What is expected:
How many lines in these records hold the string "Policy"? Reply with the number alone.

Data for this exercise:
****************************************

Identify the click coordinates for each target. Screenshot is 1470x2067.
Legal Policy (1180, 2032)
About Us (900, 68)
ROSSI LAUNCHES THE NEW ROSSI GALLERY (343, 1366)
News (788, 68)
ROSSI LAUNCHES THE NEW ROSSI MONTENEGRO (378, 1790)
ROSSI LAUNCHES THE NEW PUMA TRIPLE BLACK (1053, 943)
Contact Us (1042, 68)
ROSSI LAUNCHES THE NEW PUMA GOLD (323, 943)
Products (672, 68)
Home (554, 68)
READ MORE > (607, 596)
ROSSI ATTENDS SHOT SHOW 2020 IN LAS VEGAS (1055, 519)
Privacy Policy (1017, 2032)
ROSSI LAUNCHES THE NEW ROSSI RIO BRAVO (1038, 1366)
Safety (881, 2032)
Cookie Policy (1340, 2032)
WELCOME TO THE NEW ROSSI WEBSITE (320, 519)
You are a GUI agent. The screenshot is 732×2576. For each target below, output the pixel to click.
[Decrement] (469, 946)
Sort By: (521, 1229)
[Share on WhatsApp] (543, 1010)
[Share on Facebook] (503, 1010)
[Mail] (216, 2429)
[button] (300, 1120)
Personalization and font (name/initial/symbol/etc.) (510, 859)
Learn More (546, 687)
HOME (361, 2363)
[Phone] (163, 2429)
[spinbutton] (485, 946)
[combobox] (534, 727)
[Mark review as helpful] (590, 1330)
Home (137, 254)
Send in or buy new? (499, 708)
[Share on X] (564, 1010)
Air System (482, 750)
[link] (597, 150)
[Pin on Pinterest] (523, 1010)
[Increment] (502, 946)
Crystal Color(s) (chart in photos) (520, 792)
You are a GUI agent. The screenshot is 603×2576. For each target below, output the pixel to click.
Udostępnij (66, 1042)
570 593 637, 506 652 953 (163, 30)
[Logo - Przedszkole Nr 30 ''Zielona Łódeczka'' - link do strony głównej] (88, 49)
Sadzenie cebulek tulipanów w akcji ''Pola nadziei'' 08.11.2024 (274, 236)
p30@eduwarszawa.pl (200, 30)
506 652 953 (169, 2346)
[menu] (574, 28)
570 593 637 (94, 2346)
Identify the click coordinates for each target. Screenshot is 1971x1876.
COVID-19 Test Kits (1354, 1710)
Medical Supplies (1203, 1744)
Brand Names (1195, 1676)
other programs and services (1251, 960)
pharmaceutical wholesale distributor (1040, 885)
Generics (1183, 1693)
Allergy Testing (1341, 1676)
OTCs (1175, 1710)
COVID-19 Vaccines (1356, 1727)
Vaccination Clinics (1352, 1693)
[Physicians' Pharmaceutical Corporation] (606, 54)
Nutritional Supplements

****************************************

Result of this task:
3